Chapter 1
Belle Braes House, Fife, Scotland
30th of November, 1908
As she walked slowly down the stone
path, her long gray skirts brushing over the fallen leaves and twigs
from the great trees above, the house loomed before Cathy like a dark
shell of its former self. Once it had been beautiful full of life,
love and laughter. It had been her home, and her mother and fathers
home, a place where she believed the greatest happiness on Earth resided.
Now it was empty, lonely and tragic. Where once the windows glowed with light there was now only darkness; the paint on the shutters had been weathered away to nothing, and where some were nailed shut, others had broken free and hung limply on rusty hinges that squeaked as the wind blew them open and closed. The thick green ivy that grew up on the gray stone walls was lifeless, as were the once beautiful gardens that were off on either side of the house.
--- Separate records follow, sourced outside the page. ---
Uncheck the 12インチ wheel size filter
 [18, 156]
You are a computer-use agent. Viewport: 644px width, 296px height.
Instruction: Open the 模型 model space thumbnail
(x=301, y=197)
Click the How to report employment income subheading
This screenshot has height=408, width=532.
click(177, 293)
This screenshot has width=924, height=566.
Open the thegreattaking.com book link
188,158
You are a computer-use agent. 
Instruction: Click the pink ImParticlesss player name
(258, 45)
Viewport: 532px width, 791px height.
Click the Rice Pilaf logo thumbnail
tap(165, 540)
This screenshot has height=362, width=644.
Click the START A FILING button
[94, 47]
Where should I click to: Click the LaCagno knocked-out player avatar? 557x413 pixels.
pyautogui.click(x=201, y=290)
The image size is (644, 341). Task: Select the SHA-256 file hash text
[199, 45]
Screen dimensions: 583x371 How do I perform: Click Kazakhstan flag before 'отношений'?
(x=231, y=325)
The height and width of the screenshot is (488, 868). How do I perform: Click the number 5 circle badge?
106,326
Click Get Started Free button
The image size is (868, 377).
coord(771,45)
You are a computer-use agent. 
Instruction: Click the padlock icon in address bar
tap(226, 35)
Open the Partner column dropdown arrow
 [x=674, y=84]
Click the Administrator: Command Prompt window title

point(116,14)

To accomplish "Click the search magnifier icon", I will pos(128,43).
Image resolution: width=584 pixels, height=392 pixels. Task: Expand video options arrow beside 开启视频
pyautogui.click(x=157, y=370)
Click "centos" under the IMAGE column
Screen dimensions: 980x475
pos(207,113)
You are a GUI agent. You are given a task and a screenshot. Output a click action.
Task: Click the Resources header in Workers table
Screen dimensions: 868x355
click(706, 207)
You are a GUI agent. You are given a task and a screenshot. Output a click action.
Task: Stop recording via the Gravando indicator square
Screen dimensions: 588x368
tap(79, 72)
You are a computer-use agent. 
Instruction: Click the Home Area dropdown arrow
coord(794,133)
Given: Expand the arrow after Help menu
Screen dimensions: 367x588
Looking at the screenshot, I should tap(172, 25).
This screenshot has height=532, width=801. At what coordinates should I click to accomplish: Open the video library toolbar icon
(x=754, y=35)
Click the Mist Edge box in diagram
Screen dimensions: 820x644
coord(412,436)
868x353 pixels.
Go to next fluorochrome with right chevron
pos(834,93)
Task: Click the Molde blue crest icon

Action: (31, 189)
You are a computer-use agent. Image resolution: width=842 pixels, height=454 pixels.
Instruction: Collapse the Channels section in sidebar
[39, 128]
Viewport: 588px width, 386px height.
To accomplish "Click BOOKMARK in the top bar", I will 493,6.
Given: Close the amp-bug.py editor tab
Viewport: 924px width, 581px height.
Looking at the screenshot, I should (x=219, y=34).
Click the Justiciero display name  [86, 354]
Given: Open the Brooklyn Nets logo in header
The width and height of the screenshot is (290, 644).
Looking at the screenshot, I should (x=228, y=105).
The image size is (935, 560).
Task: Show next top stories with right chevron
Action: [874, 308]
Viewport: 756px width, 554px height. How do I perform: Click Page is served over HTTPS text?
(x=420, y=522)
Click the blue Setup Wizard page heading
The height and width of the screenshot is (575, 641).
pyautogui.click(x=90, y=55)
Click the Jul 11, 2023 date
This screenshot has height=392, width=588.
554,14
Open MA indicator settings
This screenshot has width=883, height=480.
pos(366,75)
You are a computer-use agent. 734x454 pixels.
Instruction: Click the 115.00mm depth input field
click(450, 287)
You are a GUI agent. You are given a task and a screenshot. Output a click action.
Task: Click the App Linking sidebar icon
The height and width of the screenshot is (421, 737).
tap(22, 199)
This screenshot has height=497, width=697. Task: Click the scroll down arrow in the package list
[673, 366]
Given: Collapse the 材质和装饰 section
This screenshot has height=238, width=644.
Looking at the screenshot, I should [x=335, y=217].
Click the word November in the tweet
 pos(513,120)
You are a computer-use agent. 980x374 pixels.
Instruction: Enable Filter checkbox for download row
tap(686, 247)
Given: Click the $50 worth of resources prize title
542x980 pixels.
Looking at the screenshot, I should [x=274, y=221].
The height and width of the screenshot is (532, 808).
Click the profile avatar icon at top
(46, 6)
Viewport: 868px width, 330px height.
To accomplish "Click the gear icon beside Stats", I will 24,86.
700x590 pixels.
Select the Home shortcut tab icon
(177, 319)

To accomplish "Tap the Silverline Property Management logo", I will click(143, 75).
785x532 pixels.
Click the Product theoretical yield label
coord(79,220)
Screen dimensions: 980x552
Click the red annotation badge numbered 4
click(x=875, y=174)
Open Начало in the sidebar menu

Cathy felt her heart give a painful twinge as she continued up the path to the door, and her eyes filled with tears to see what had become of her home. It felt wrong to be there, like walking into a tomb that should have been sealed up for all the rest of time. But she needed to be here, and though her feet longed to obey the impulse she had to turn and run as far away as quickly as she possibly could, she forced them to continue forward.
The door was locked, and the knocker was tarnished nearly black, a far cry from its former silver shine. Reaching into her coat pocket she withdrew a key and wiggled it into the lock. A few attempts and a bit of force on her part, and the key turned with a raspy click. A blast of cold air came up from behind her and blew the door open. Hinges creaked painfully, and then came the loud crash as the door slammed against the inside wall.
Cathy stood frozen there a long moment as she peered into the house, her heart pounding in her ears. She didn't know why, but she almost felt that someone from the distant past, perhaps the old help Mrs. Ross, was going to step out of the darkness within and demand to know why she made such a racket in entering. But no one came, and gradually she gathered her courage and pressed on.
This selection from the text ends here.